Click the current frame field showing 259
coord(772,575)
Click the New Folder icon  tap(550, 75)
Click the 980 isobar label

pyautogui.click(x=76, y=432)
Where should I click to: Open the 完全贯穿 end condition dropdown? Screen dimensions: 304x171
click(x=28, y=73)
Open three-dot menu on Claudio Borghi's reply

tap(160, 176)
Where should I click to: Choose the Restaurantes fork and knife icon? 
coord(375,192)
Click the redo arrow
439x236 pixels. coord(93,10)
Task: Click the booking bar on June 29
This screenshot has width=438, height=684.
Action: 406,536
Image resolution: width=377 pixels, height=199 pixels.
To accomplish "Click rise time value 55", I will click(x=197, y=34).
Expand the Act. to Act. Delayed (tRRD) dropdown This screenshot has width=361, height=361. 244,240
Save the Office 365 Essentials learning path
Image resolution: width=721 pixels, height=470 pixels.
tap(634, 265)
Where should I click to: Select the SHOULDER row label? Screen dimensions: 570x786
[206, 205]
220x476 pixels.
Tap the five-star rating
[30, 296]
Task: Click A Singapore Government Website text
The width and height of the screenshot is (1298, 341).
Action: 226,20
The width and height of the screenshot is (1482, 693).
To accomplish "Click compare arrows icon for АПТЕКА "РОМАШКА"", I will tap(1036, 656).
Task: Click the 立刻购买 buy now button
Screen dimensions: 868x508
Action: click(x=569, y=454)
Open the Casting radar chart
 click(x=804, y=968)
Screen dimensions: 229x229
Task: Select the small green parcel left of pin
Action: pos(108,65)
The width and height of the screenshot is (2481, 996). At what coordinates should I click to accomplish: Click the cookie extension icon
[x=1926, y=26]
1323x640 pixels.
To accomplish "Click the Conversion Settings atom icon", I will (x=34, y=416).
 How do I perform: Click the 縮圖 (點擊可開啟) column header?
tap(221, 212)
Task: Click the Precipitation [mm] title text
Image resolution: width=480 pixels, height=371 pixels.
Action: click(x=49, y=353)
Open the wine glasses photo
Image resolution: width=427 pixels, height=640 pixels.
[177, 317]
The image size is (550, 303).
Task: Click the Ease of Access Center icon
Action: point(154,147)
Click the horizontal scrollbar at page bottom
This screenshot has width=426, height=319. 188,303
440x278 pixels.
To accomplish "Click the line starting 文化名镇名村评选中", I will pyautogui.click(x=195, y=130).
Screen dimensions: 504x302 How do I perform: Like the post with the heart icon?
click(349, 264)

- Activity -
Pull every line containing "text" out of the records.

- Task result -
Task: Click A Singapore Government Website text
Task: Click the Precipitation [mm] title text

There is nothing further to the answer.